Overcoming Data Blindness

May 31, 2018 by 

This piece originally aired in the Journal of Business Strategy, Vol. 39 Issue: 2

Every day brings a new and astonishing application of “alternative data,” the increasingly visible wave breaking on the shores of the Big Data lake. In an age of radically increasing data transparency, companies are in an ever-accelerating hunt for data-driven insights that can help them understand customers better and increase performance and profitability. This scramble for data is perhaps most pronounced among big asset managers seeking under the radar trading hints but can be found across the full spectrum of industry sectors. The internet of things and aspects of artificial intelligence, such as natural language processing and facial recognition, are all being mined for data leading to insights to give companies and investors a meaningful edge.

Business executives can’t leave data analytics to the specialists but need real mastery in order not to be blindsided by the increasing diverse and intrusive ways the field is being used.

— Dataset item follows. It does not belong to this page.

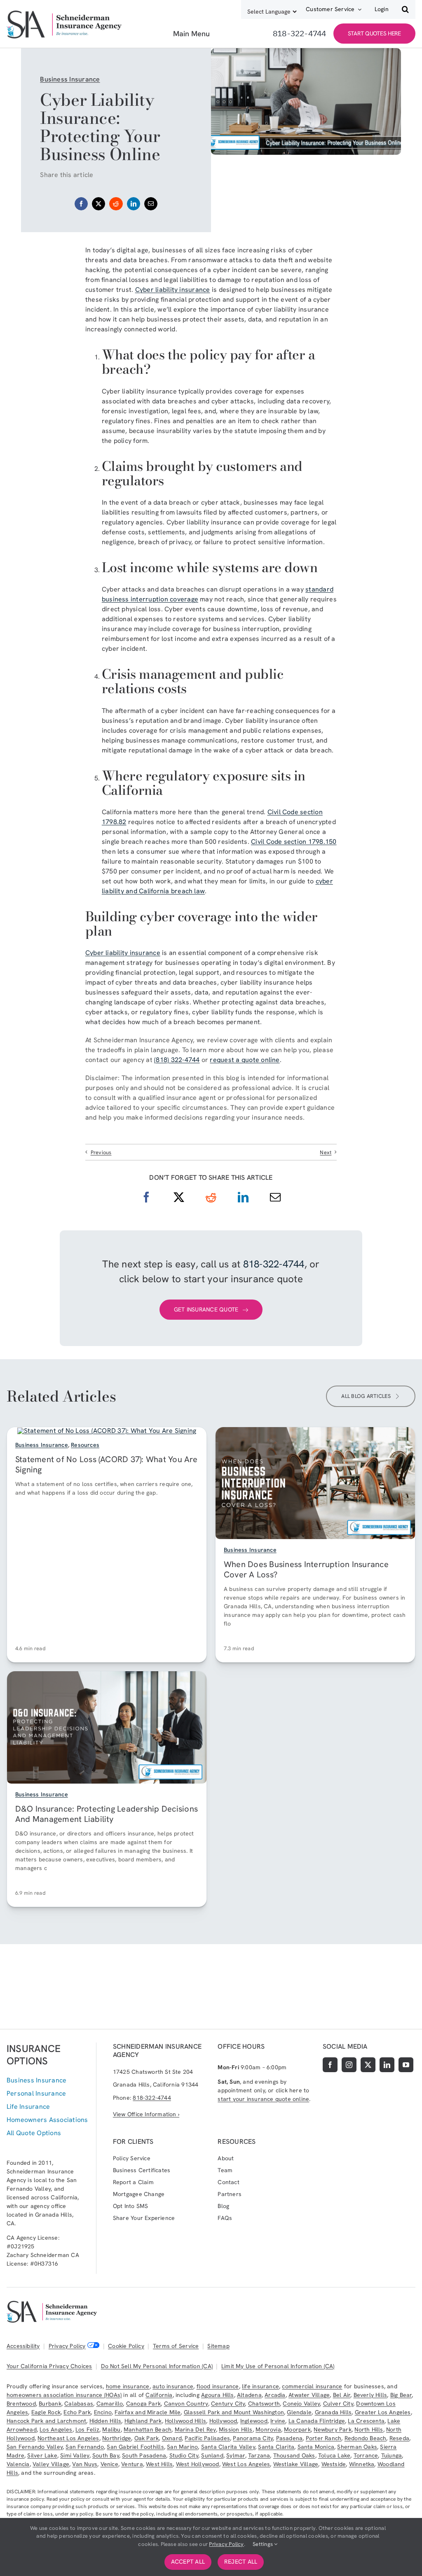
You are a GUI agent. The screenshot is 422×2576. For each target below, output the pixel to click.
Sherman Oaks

For most of us, however, the explosion of data sets has led to a condition not unlike snow blindness – the harder we look the less we can see. As the ability to identify, manage and extract powerful insights from larger data sets becomes an increasingly important source of competitive advantage, we need to develop more robust skills for leaders outside the lab. In the struggle for this advantage, those companies that develop the data analytics “muscle” of their non-specialist leadership will rapidly widen the gap separating them from their less farsighted peers. Those executives closest to the customer are those who will most need to understand how to query this logarithmically expanding data universe.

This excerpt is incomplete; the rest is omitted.